Immediately I started shaking. I forced myself to calm down. "No, nothing... The thing with the money from Mom and the letters..." I asked Jo, "Have you read yours yet?"

Jo slowly shook her head, "I'm afraid to. It's like once I read her final letter to me--she'll be really gone." Jo did an unusual thing. She jumped into bed with me and laid her head on my shoulder. She had this shampoo that smelled like the beach. It put me into a happier place.

"Meg..."

She looked up at me.

"You can tell me anything you know. I won't judge." I really wouldn't. Us humans may be fearfully and wonderfully made but we're as flawed as shnit.

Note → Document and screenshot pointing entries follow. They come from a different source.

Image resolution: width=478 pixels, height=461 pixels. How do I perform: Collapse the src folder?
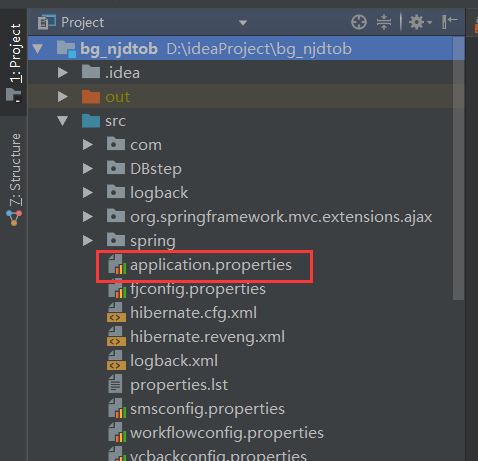pyautogui.click(x=63, y=121)
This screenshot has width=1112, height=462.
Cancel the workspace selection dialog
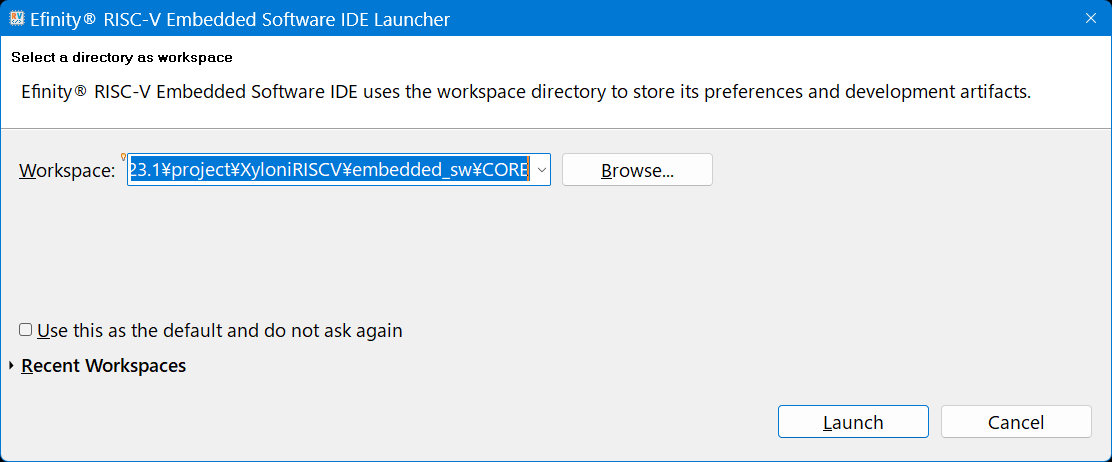pos(1015,422)
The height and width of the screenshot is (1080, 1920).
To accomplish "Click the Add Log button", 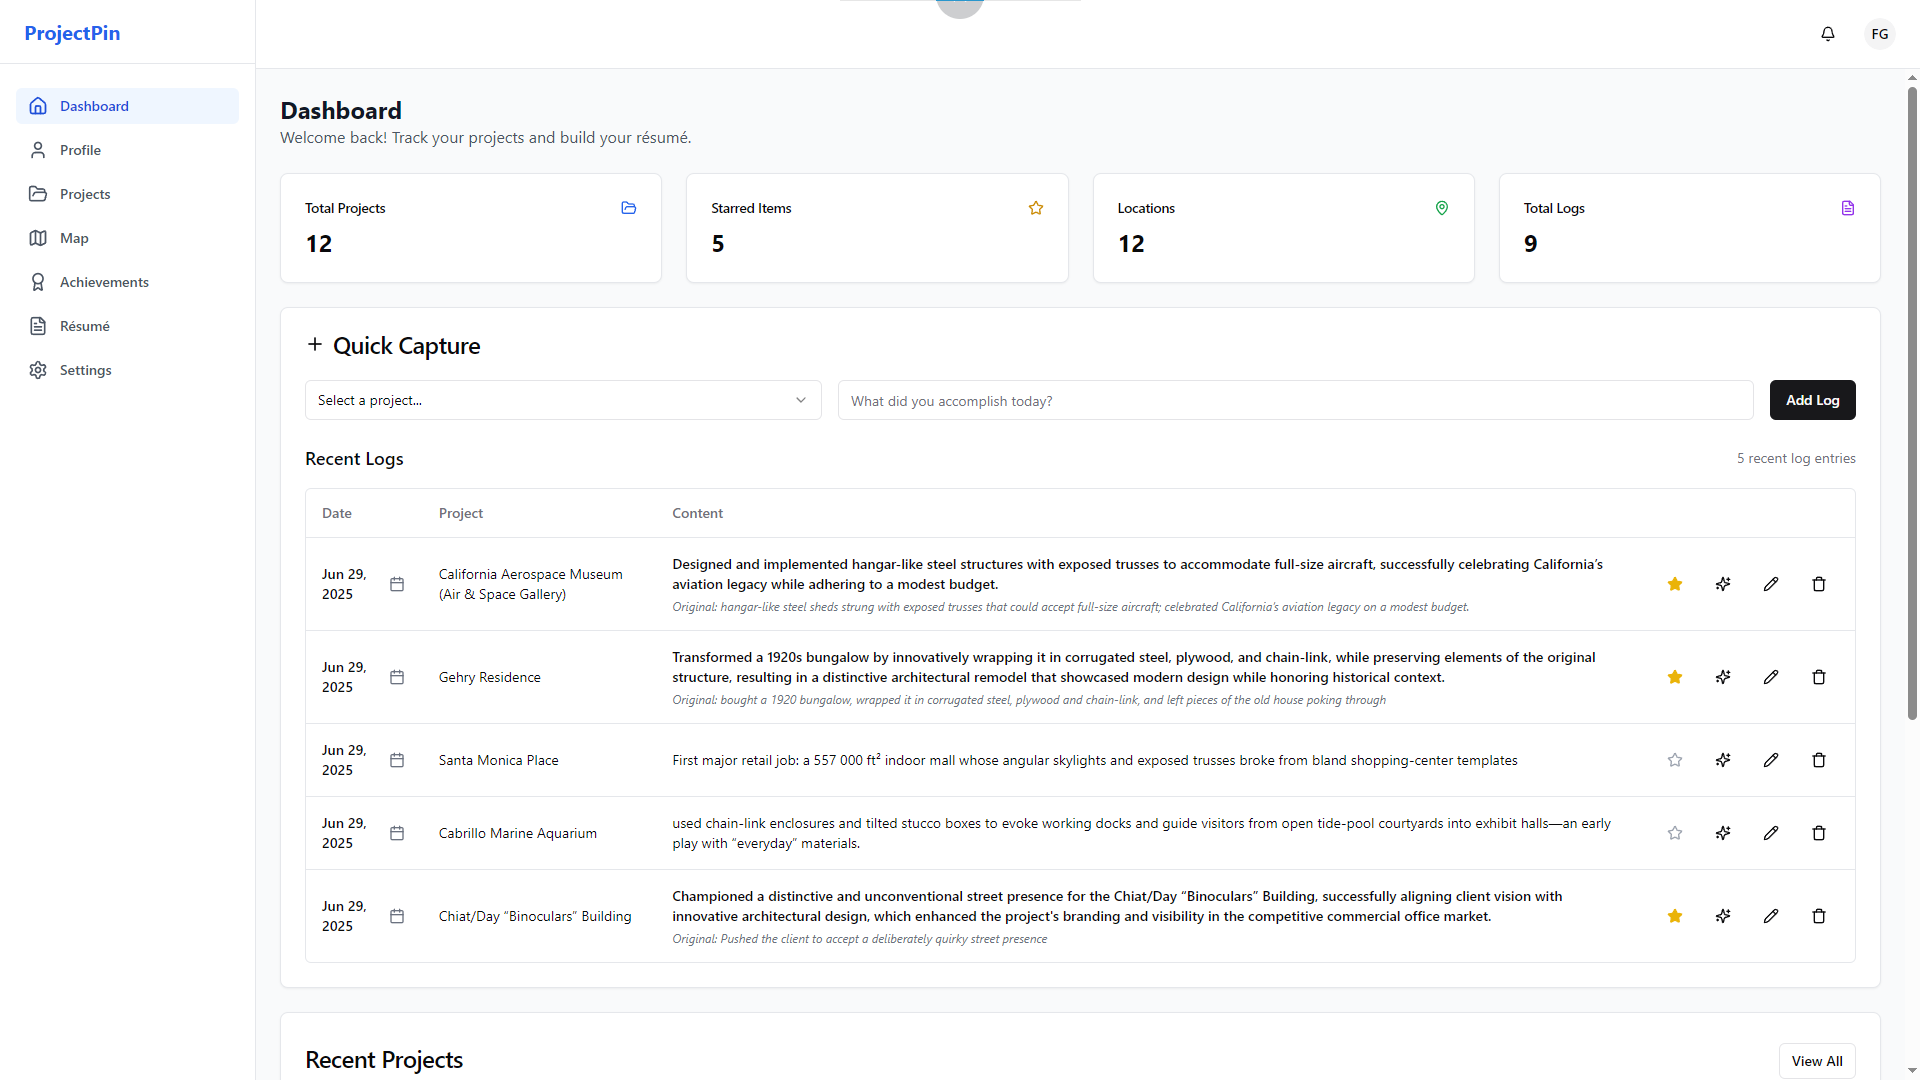I will point(1812,400).

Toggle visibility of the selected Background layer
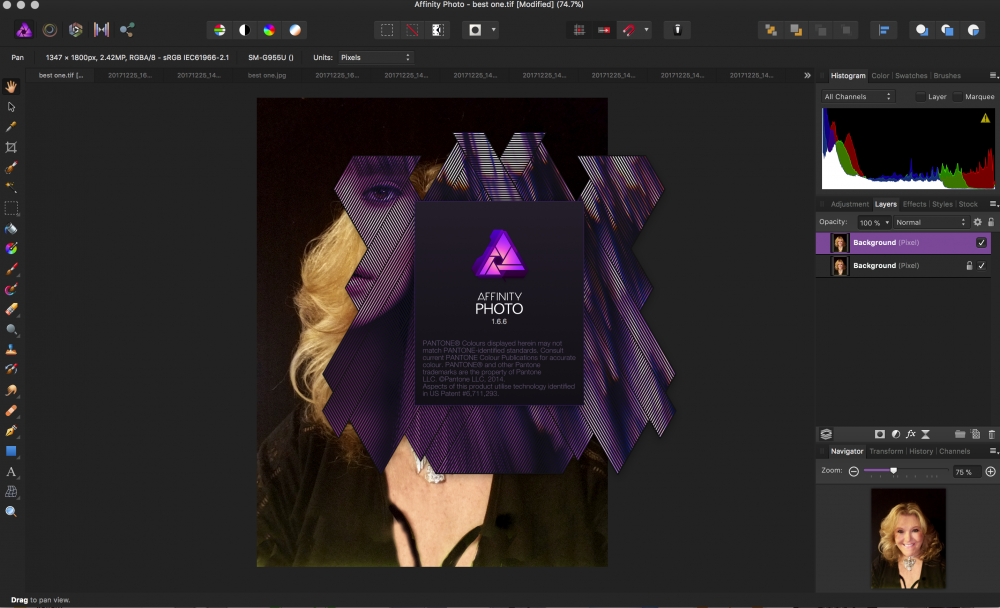(x=983, y=243)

Then Jo quickly changed the subject. She stood up and headed for the door and said, "I'm gonna go read my letter. Maybe we can talk later?" Wow, Jo is being uncharacteristically nice today.

I thought, "Yep she's definitely hiding something." The fact is so am I. Then I remembered something! I jumped out of bed. "Jo! Mom's journals! She's been writing them for years!"

Jo gasped. "You're right Meg! What if dad throws them away?"

Jo ordered, "Meg, get Amy and Beth and meet me in the Attic. We're gonna find those journals. Mom's been trying to tell us something for years and now we're finally gonna listen!"